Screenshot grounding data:

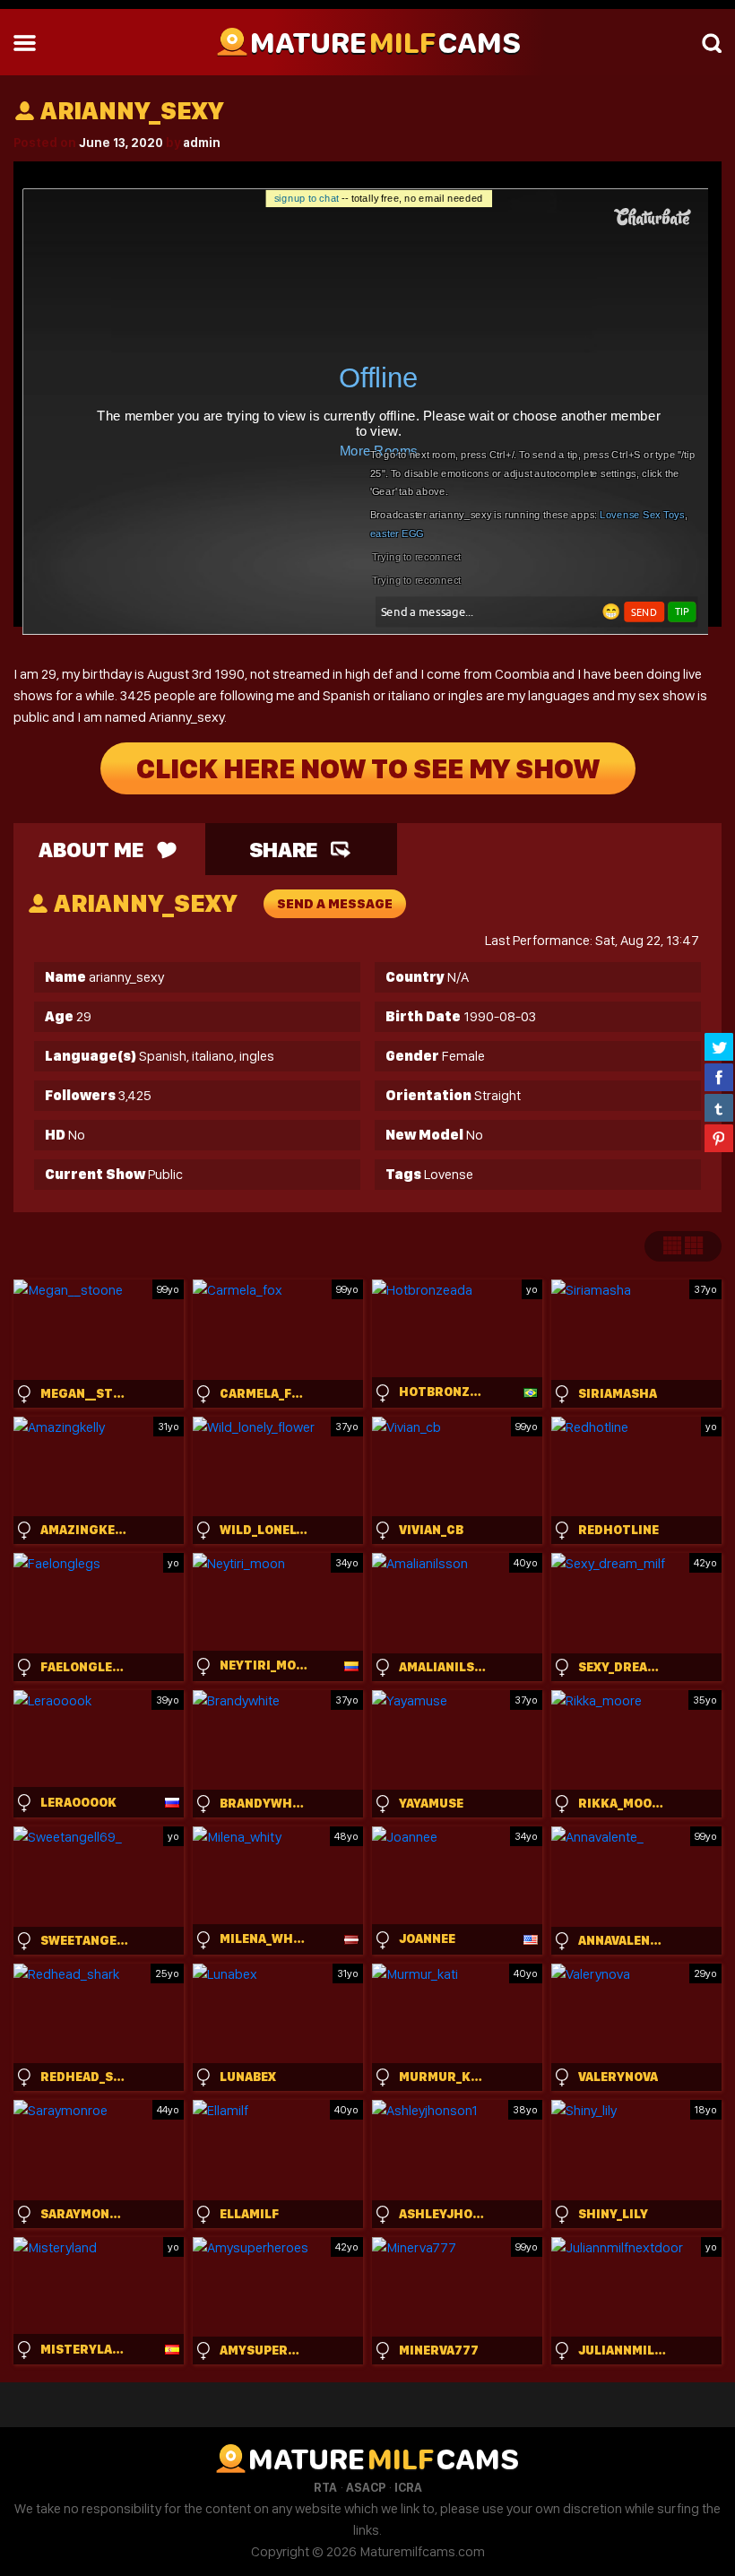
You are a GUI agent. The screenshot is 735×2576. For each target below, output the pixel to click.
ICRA (408, 2487)
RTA (325, 2487)
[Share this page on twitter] (719, 1046)
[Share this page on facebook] (719, 1076)
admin (201, 142)
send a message (335, 904)
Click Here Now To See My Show (368, 768)
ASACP (365, 2487)
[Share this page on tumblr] (719, 1107)
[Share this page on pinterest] (719, 1137)
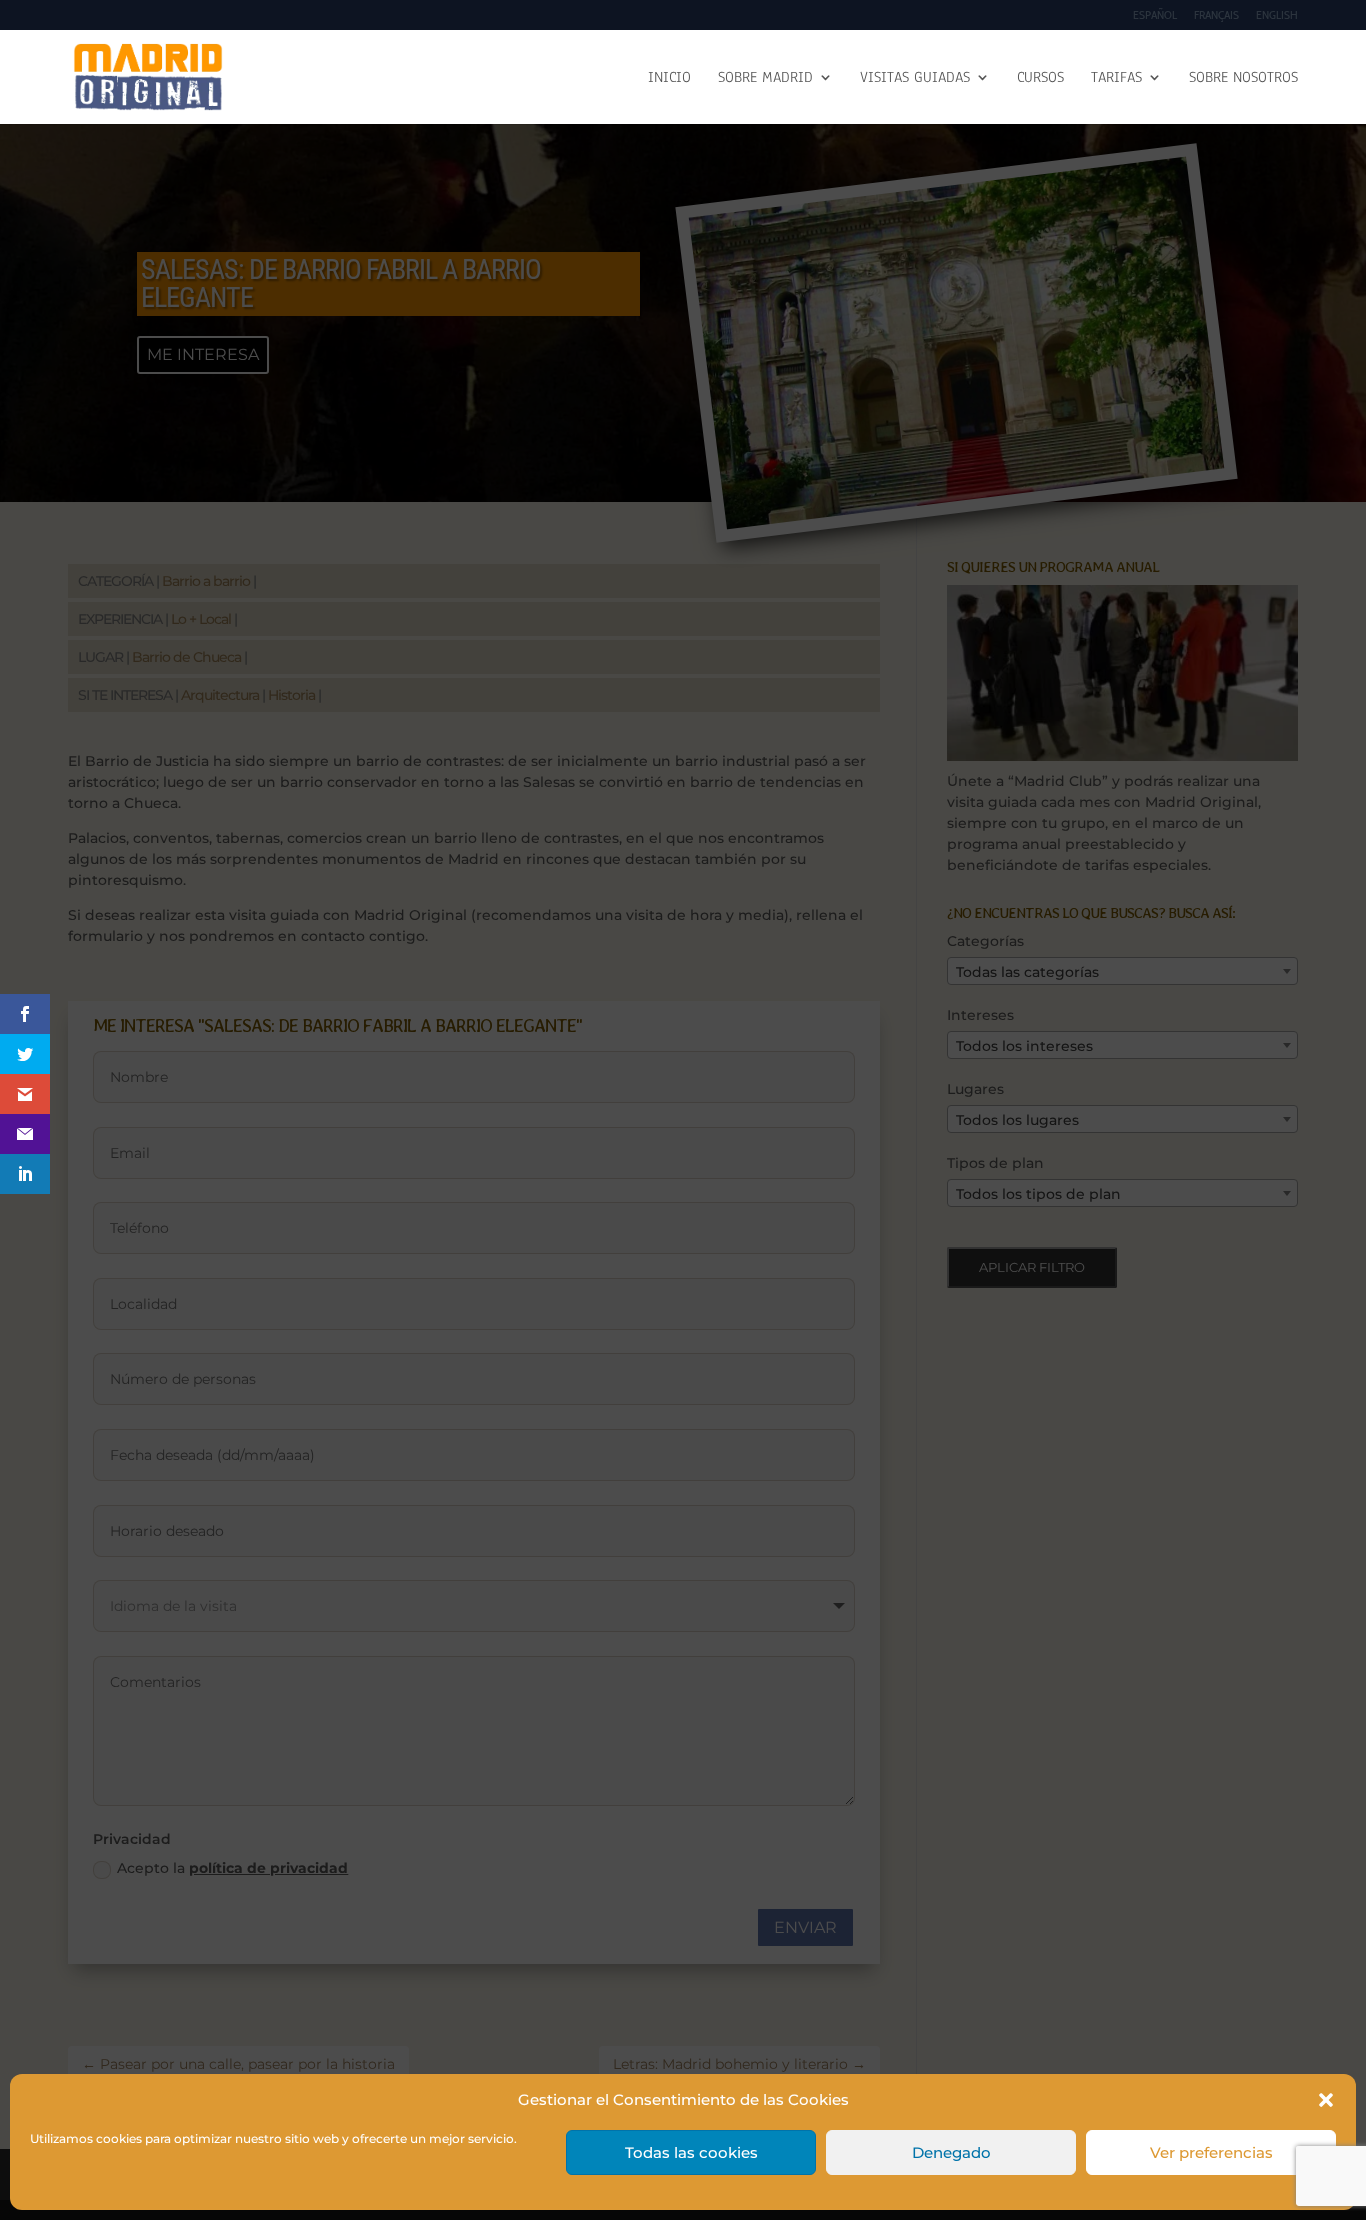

[Activity]
Go through the lines above and copy any that contain "this".

[Task solution]
[Share this page on twitter] (719, 1046)
[Share this page on facebook] (719, 1076)
[Share this page on tumblr] (719, 1107)
[Share this page on pinterest] (719, 1137)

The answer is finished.